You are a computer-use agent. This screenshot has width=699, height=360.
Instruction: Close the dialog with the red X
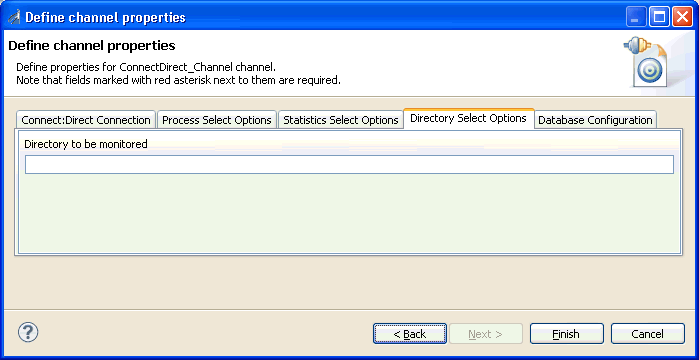[682, 18]
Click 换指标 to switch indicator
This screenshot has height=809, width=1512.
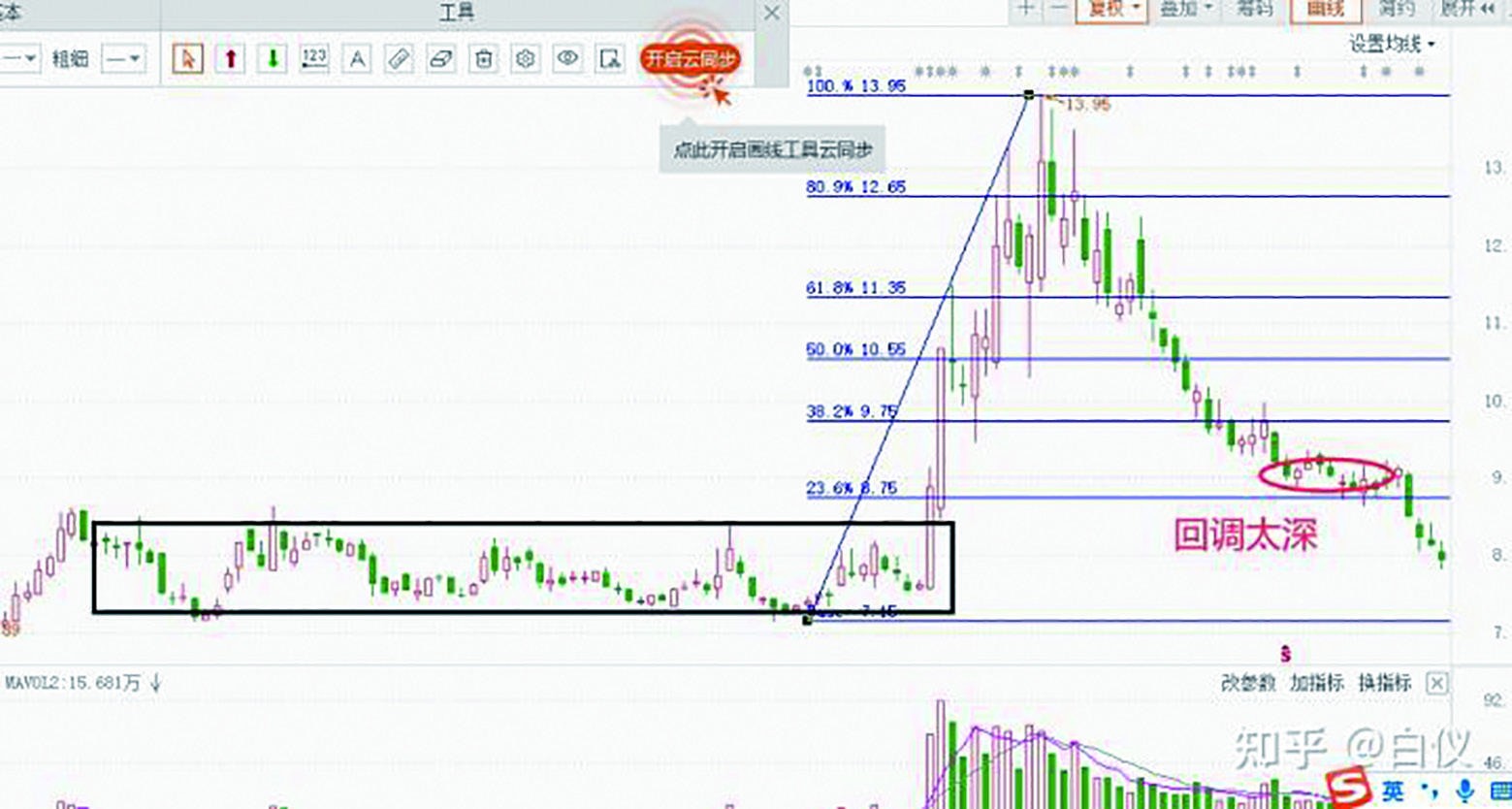(x=1384, y=683)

WHAT THE TASK REQUIRES →
Can you convert the records above into a two-column CSV with the header row record_text,location, giving one row per record, with its text in record_text and its answer in location, each in a double-quoted field with line breaks replaced by spaces, and leaving out the pictures?

EXERCISE SOLUTION →
record_text,location
"You are a computer-use agent. This screenshot has width=699, height=360. Instruction: Close the dialog with the red X","[682, 18]"
"Click 换指标 to switch indicator This screenshot has height=809, width=1512.","(x=1384, y=683)"